### Problem description
Find every line in the entries below that contains the word "Task" and copy each of those lines in full.
====================
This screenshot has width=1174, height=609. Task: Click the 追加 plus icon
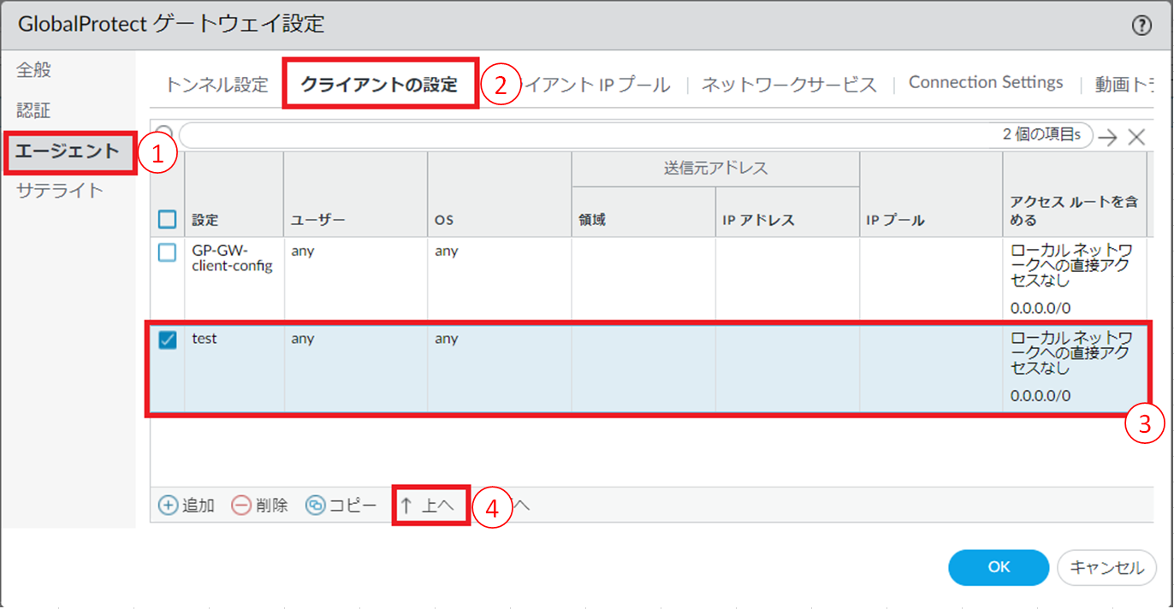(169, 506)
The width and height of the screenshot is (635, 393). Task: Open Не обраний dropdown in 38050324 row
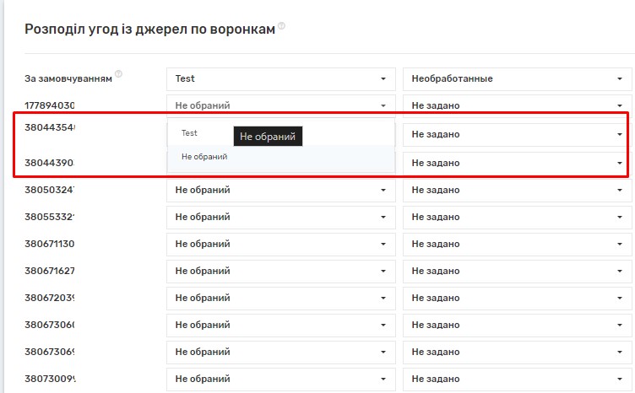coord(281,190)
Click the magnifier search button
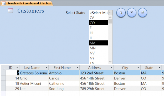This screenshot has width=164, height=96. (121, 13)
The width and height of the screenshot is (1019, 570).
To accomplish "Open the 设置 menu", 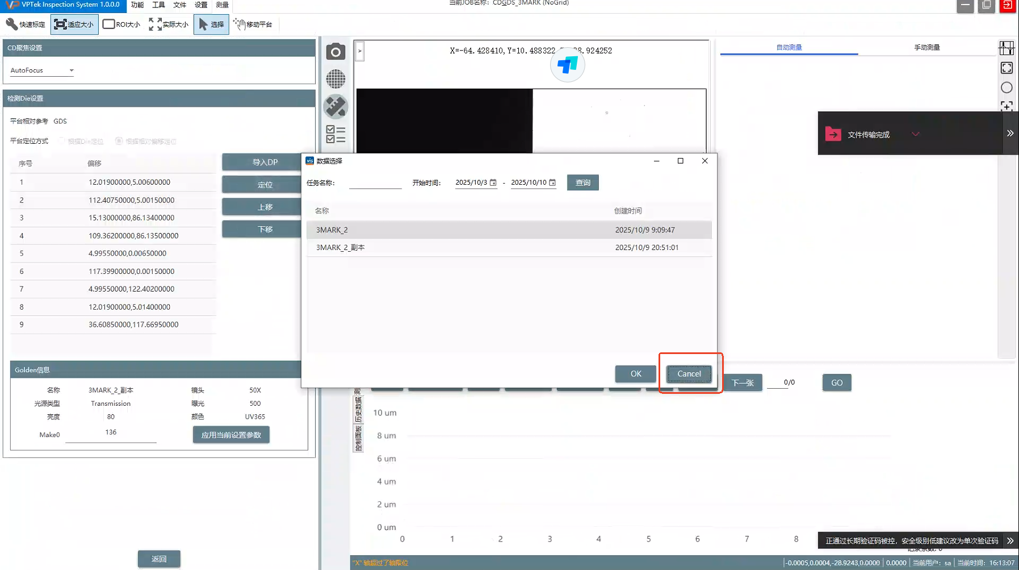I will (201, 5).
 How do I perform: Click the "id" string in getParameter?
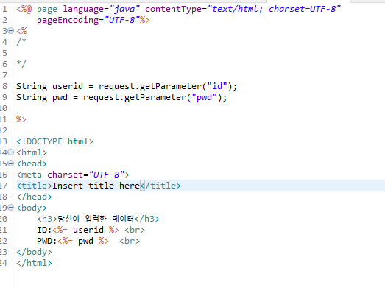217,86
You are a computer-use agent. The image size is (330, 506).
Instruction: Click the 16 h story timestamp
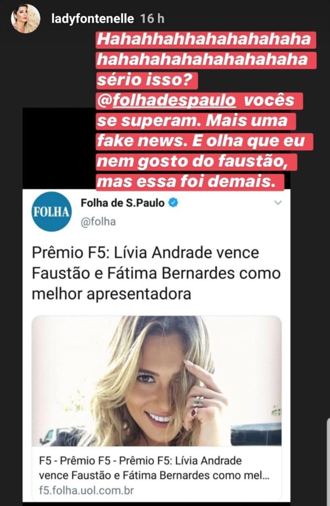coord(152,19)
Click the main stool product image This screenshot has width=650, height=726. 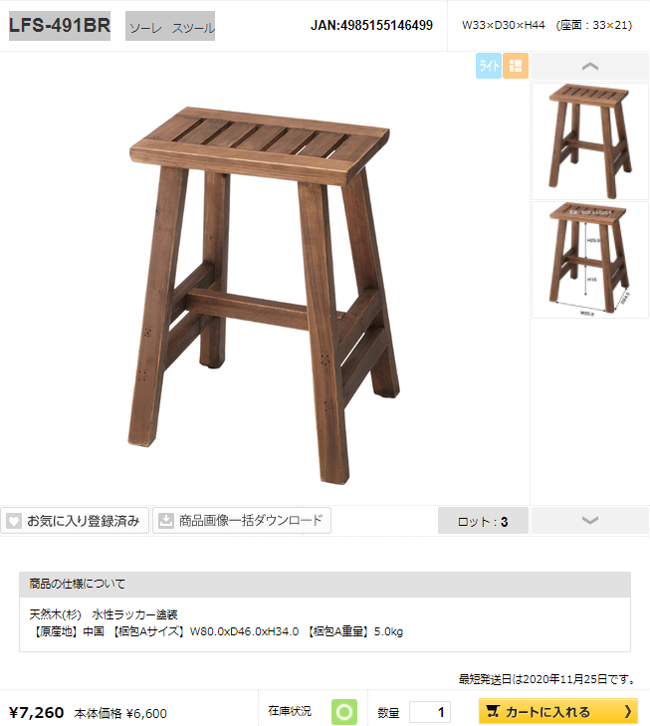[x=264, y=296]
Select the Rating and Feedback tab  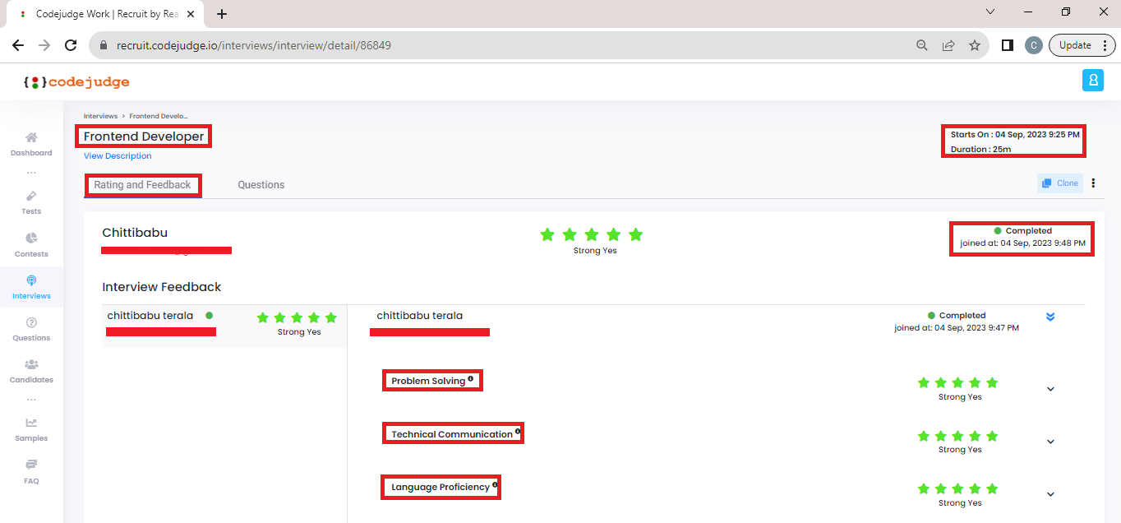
====================
### Exercise output
This screenshot has width=1174, height=609. Task: Click the 追加 plus icon
The width and height of the screenshot is (635, 393). Task: Open Не обраний dropdown in 38050324 row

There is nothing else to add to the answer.